Europe’s Battle of the Bonds

Belgian and Dutch skirmishes herald trading shake-ups.

After months of jockeying and posturing, trading firms appear to finally be making Europe’s government bond market competitive. And although it’s too early to say which electronic trading platforms will prevail, dealers and investors are already reaping the benefits of lower trading costs.

In April the Dutch government ended the monopoly enjoyed by MTS Amsterdam, the local arm of Italy’s MTS Group, by allowing primary dealers to fulfill their market-making obligations on three other platforms: BrokerTec, a unit of London-based interdealer broker ICAP; eSpeed, operated by New York–based BGC Partners; and Eurex Bonds, a joint venture of Frankfurt-based Deutsche Börse, SWX Swiss Exchange and ten major banks. Also that month, Belgium authorized BrokerTec and eSpeed to compete with MTS Belgium.

Since the launch of the euro in 1999, most European governments have required primary dealers to make markets on national electronic platforms operated by MTS, believing that a single venue would concentrate liquidity and reduce trading — and, ultimately, borrowing — costs. But the rise of rival platforms and the introduction last year of Europe’s Markets in Financial Instruments Directive, which seeks to promote exchange competition, are forcing change.

MTS, which handles more than €85 billion ($132 billion) of bond trades a day across Europe, contends it is holding its ground. “We believe we are well positioned in Belgium and the Netherlands to withstand the entrance of new competitors,” says Angelo Proni, head of new and domestic markets at MTS in London. “The attractiveness of our markets, their liquidity and efficiency are well proven.” It also helps that many banks own a stake in MTS’s national subsidiaries.

But with alternatives available, some dealers are voting with their feet. In April, Credit Suisse stopped making markets on MTS Amsterdam and MTS Belgium to protest a decision by EuroMTS, the group’s pan-European platform for jumbo bond issues, to give direct access to hedge funds. Many dealers regard that move as a competitive threat because it lets hedge funds trade in the interdealer market without having to quote two-way prices.

The new competition forced MTS Amsterdam to cut its fees by about 25 percent, on average, in April. The firm declined to disclose trading costs under its revised tiered fee structure, but in the first quarter nonprimary dealers paid €3.80 to €6.70 per €1 million traded, including membership fees, depending on their volumes. By comparison, BrokerTec charges a flat rate of €5 per million and seeks to attract small to medium-size deals.

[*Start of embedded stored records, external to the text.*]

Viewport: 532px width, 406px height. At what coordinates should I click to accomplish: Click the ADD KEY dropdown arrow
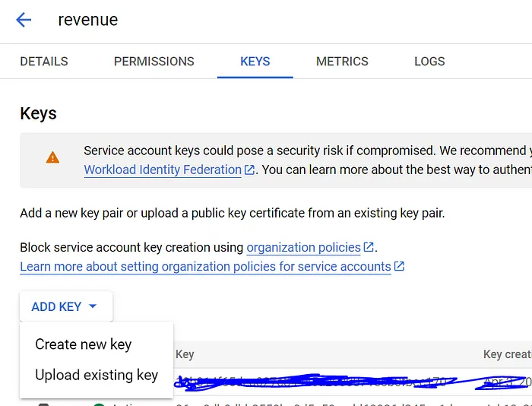tap(93, 307)
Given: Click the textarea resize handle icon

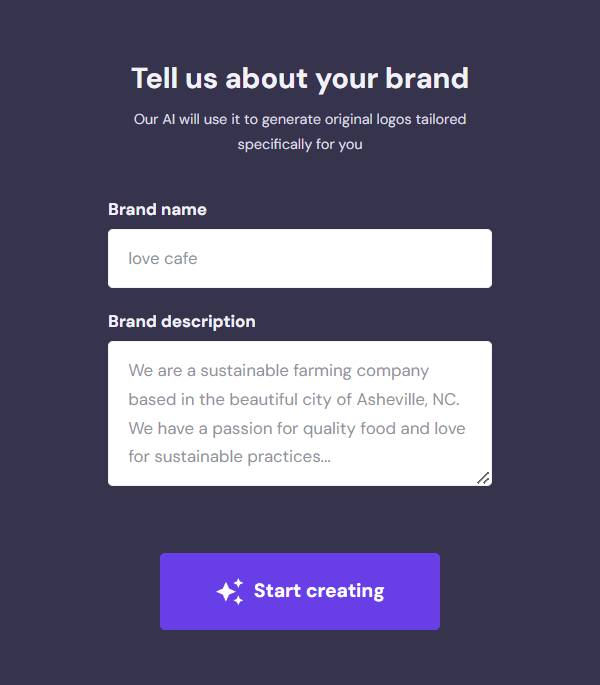Looking at the screenshot, I should click(x=483, y=478).
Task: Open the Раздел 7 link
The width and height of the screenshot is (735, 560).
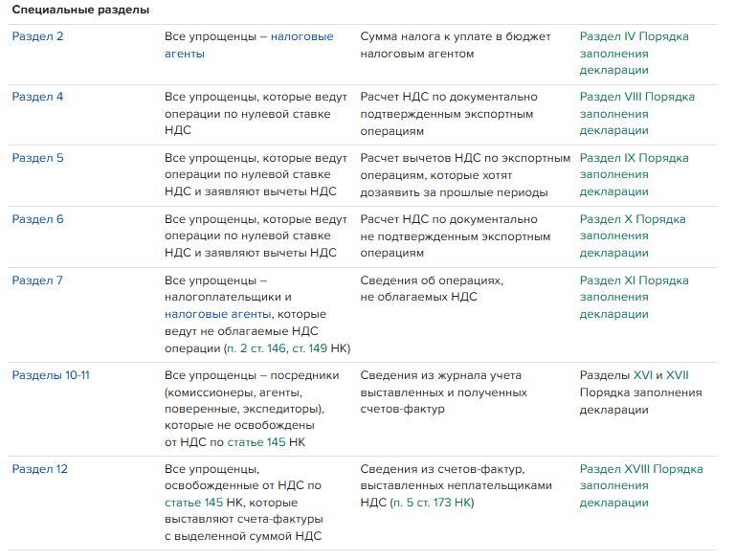Action: pyautogui.click(x=37, y=280)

In addition to enjoying lower fees, dealers welcome the competition because of concerns about MTS’s intentions. The Italian company, which is majority-owned by the London Stock Exchange, announced in 2006 that it wanted to buy out local partners in its national bond platforms. Although MTS has since set aside that ambition, dealers worry that the group could revive that goal and take steps, such as allowing in hedge funds, that are contrary to their interests. The new platforms provide dealers with “some protection against future events,” says Aaron Rowe, co-head of European flow trading at Morgan Stanley in London.

John Edwards, director of European fixed income at ICAP Electronic Broking, contends that BrokerTec has an edge over MTS because it enables dealers to trade bonds, repurchase agreements and other fixed-income products on a single platform. Barclays Capital, Credit Suisse and Société Générale are fulfilling all or part of their Belgian and Dutch quoting obligations on BrokerTec.

Some observers worry that the competition could backfire by fragmenting liquidity. “Where in the markets will you find the best price if volumes are shared across different places?” says Peter Dunne, a lecturer in finance at Queen’s University Belfast.

Notwithstanding those concerns, more governments are expected to open up their markets. On May 30, Agence France Trésor authorized BrokerTec as an official platform. Italy and Portugal are expected to allow competing platforms soon. And all eyes are on Germany, home of the Bund market — Europe’s largest government bond market. Given that Eurex Bonds is based in Germany, most dealers believe it is only a matter of time before Berlin joins the bond platform party.